If your crews’ safety is one of your primary concerns then it’s pivotal to have a Hydraulic Catwalk. A Hydraulic catwalk is hardware that comes in different sizes and shapes. It’s normally made out of steel and used primarily in the staging area for rig and drill string tools. They are mainly used by the rig crew to pick up parts – casing, tubular, drill pipes, HWDP, drill collars, and large equipment. In essence, these tools not only decrease the amount of manpower required to hoist heavy equipment to the rig floor but are also essential in keeping your team safe.
By minimizing the direct handling of large oil drilling equipment hydraulic catwalks help to safely transport pipes during pick up and set up. They are a key component in any rig which subtract from your overall cost, by reducing associated costs to transporting equipment and potential injuries and their subsequent consequences.
Hydraulic Catwalks are an integral part of every gas or oil rig supply chain.
What to consider when purchasing Hydraulic Catwalks.
Hydraulic Catwalks come in all shapes and sizes. Each worksite is unique and requires certain personalized tools. In many cases, manufacturers sell custom-built equipment that can operate at peak conditions, but only at your specific site. They are carefully built to the requirements of your rig/derrick. Every meter-sized and measured so they fit seamlessly into your work area and project.
Some rigs, when buying whole already come with a hydraulic catwalk that’s been tailor-made for that structure.
The main considerations are:
What type of company and resources are you working with. We’re not just talking about financial cost and budget but talent and capabilities. Each rig needs a carefully selected labor pool, they require certain facilities and skills to keep it running and working at tip-top shape.
How much time will the plant take to manufacture your catwalk? That’s a critical question you have to ask yourself. When the market is low or in decline inventory is high and manufacturers can create rigs and parts in a matter of weeks. When it’s the market on the other hand high, inventory is low.

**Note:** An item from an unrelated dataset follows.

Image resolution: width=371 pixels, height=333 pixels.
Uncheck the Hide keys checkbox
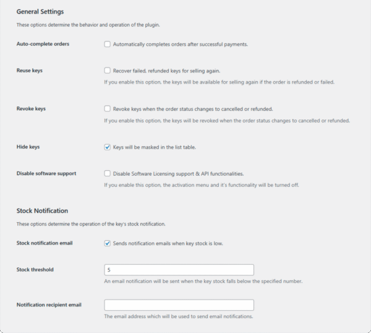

Technology improves your ability to drill more productively. The newer rigs are generally more efficient and provide more reliable uptime. They are more durable and easy to handle. They are also up-to-date with most mine site safety requirements. Older hydraulic catwalks might need to be overhauled or updated and in that time you might lose the drilling contract.
Rig with mechanized rod handling has to pay less in insurance, and less in manpower. They save a lot in staffing and labor cost and an extra crew is not needed to manually handle rods. When the technology was first introduced it was incredibly slow and productivity suffered, however nowadays loaders and rigs work at optimal speed.
Each rig is designed to meet certain key specifications. These critical factors go hand in hand with the worksite. It’s not the same mining or drilling underground, as it is at an offshore station. The same goes for the equipment being used and transported. Hydraulic Catwalks move these tools from point A to point B and they are carefully selected and made for the unique site on which your crew will work.
In oil and gas drills the word tubular is an umbrella term. It’s made to describe any hollow product mainly made of steel. The most common types of tubular are pipes, that is why hydraulic catwalks are also called “pipe handlers”. Their main function is ultimately to transport pipe around the rig.
When talking about a hydraulic catwalk, it is important to note its capabilities as far as pipe handling is concerned. What’s the maximum tubular/pipe length it can handle? Where does it top on tubular diameters? How much can its hydraulic support as far as weight? These are all critical questions you have to ask yourself.
Drill Floor Height Range
The Catwalk transports your tubular from the site’s floor to the drill itself. It’s important to have that height carefully mapped out otherwise you will come up short. Always overcompensate by a few meters.
Each catwalk has a specific cycle time. How long it takes to transport a tubular along and cycle through. Rod handling is a key factor.
Each catwalk is designed for different load capacities. It’s paramount to understand what your load will be. Whether you will be working in a shallow mobile land rig and higher substructure or a heavier hoist.
Which Catwalk Should I Buy?
Well, it depends. It’s critical to note all the specifications listed above because they will end up saving you time and money. Contracts are time bases and any sort of reconfiguration or accommodation you have to do to your rig, onsite, that wasn’t on the schedule, will end up costing you.
Knowing the right specs’ is critical in any job. Each tool is unique to the task… The same can be said for Hydraulic Catwalks.